What to do:
A – List the services the austerity article gives as examples of unprotected services.
B – Update the austerity article from "Understanding this reality" up to and including "debt back down.", putting "spending cuts" wherever "austerity" appears.

Source:
'''
The mental gymnastics of manufactured austerity
Why the UK’s obsession with 'balancing the books' is the only thing standing between it and a thriving economy.

A version of this article was published in The New Statesman on 7 December 2025.
During my first experience working in UK local government with the London Borough of Hackney’s homelessness prevention service, I remember being asked by a senior manager: ‘Have you ever worked in a system this insane before?’ I assumed she was referring to the thousands of families living in temporary accommodation, the housing officers overburdened with ever-expanding case loads and the utter lack of resources to really do much of anything about it.
I pondered for a second and replied, ‘Yes, I have actually’. The local authority dilemma of trying to do more with less while serving vulnerable populations reminded me of my time working for an under-resourced school back home in Indianapolis - overcrowded classrooms, special needs case loads double the size of statutory limits and teachers burnt out by the outsized pressure to deliver impossible results.
Like the US education system, UK local government has been severely underfunded for years. The National Audit Office reported that government-funded spending power for local authorities decreased by more than 50% between 2010 and 2021. Since 2018, four times as many local authorities have gone bankrupt than in the past 30 years combined. It’s no surprise that the debt pile for all UK councils currently sits at £122 billion.
Although Conservative-led governments oversaw this managed decline of public services, Labour - a party traditionally in favour of public investment - has struggled to escape austerity’s grasp. Despite providing local authorities with a short-term funding boost in 2024/25, spending on unprotected services (e.g. social care, libraries and criminal justice) is still expected to decline in real terms by 1.3% per year after 2025/26. Labour has also attempted to reduce benefits like the winter fuel allowance and support for those with disabilities.
Labour’s ‘tough choices’ have led Anoosh Chakelian to argue that “Britain is trapped in Forever Austerity”. A 4% increase to NHS funding doesn’t matter much if the lack of social care drives up health inequalities. Nor does £39bn for new homes if council planning departments don’t have the capacity to deliver those homes at pace.
Herein lies the issue — even a political party elected on the promise of delivering change is trapped in the same outdated thinking that has held the UK back from realising its full potential. It’s becoming increasingly difficult to justify a brand of economics that disproportionately impacts those most in need while subjecting public servants — people who genuinely want to help — to a scarcity mindset they can never quite escape.
Austerity is a political choice, not an economic necessity. The reason political parties across the spectrum continue to fall into the same trap is because the entire way we think about government finances is deeply flawed. The idea that the government must cut services or raise taxes to fund public investment simply does not apply to a country like the UK.
Understanding this reality could be the shift that finally sets Britain free and positions it to deliver the thriving future its people so desperately need.
Why government finances don’t work the way we think
Although we must still hold leaders accountable for the current failures, it’s important to acknowledge that for most of history government finances have worked in a way that made austerity a rational policy choice (albeit a painful one). Under monetary systems like the gold standard, accruing debt meant depleting finite gold reserves, putting the government at risk of insolvency and economic collapse. When debt levels would rise too high, austerity was the obvious answer: cut government spending and raise taxes to bring the debt back down.
'''
Collected material:
'''
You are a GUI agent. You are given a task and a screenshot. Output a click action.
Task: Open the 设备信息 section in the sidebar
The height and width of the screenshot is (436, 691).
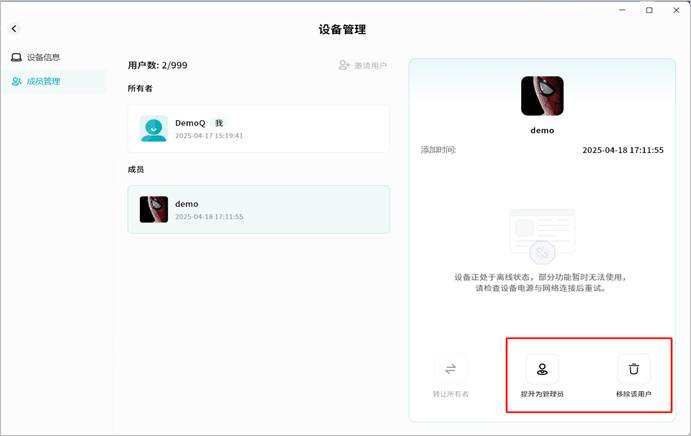[43, 58]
'''
Answers for the tasks:
A – social care, libraries, criminal justice

B –
Understanding this reality could be the shift that finally sets Britain free and positions it to deliver the thriving future its people so desperately need.
Why government finances don’t work the way we think
Although we must still hold leaders accountable for the current failures, it’s important to acknowledge that for most of history government finances have worked in a way that made spending cuts a rational policy choice (albeit a painful one). Under monetary systems like the gold standard, accruing debt meant depleting finite gold reserves, putting the government at risk of insolvency and economic collapse. When debt levels would rise too high, spending cuts was the obvious answer: cut government spending and raise taxes to bring the debt back down.